There was no way to look at all the information polls were telling us in 2016 and not walk away with the conclusion that Hillary Clinton was anything other than a favorite.
At the same time, the polls were clear; the race was uncertain and very volatile. For example, by late October, around 15 percent of the public hadn’t committed to either Clinton or Trump; at the same point in the 2012 election, that number was around five percent. That, and the historically disliked candidates, made for volatility. This election was extraordinarily uncertain.
There’s another factor here that is often overlooked: margin of error. Polls are more a best guess at what the margin between candidates will look like, not a crystal ball of who will come out on top.
If a poll had projected Clinton to beat Trump by one point in a given state and Clinton won by five points, that is a four-percentage-point error. If Trump ends up winning by three points in that state, that is still a four-point error. We naturally consider the latter situation as an upset the polls missed and the former as a correct prediction. In our first-past-the-post system, the person who has the most votes takes office; margin does not matter.
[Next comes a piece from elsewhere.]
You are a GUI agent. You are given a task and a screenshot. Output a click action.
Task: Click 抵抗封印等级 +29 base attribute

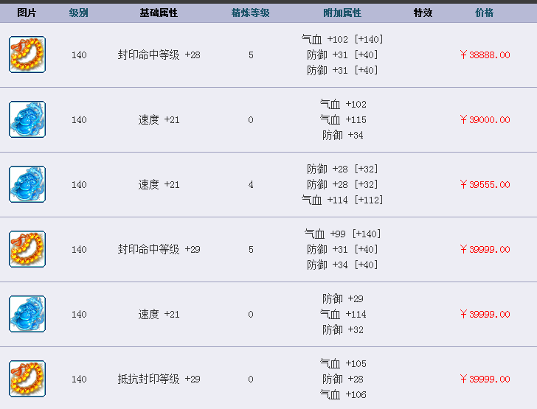tap(159, 379)
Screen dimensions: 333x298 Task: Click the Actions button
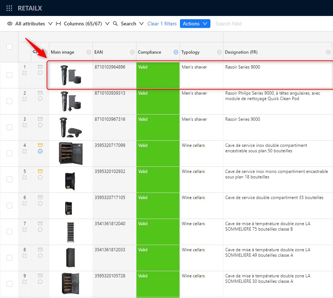coord(195,24)
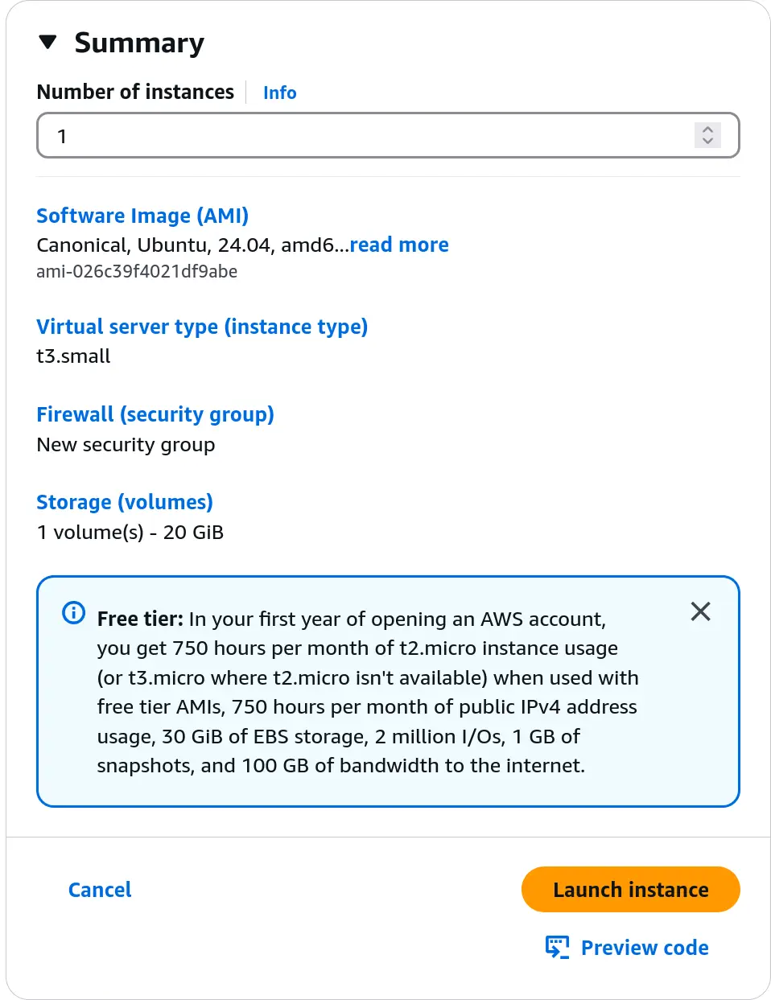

That, however, is not what polls are fundamentally designed to predict. Every poll has about a five-point margin of error (depending on the poll’s sample size and the poll firm’s methodology). Polls are not soothsayers that will always be exactly accurate, but instead are a best estimate.
In the 2012 election, there was an error of about four points; it just happened to be in Obama’s favor, so that election was not an “upset,” because Obama had a small lead over Romney. This cycle, there was a much smaller nation-wide error of about two points; the final polls had Clinton +4, and the result was about Clinton +2.
The error just happened to be in Trump’s favor and his Electoral College position was advantageous, so the election was an “upset.” A similar situation took place when the U.K. voted to leave the European Union. The Economist’s tracker had the polls virtually tied and the result had Leave about four points ahead of Remain. That result is well within the margin of error, yet the result was construed as a major upset.
The problem may not be with the polls, but with us. The idea of the U.K. leaving the E.U. was unthinkable to many, not because the polls told us it was unthinkable, but because of prior notions about the E.U. itself.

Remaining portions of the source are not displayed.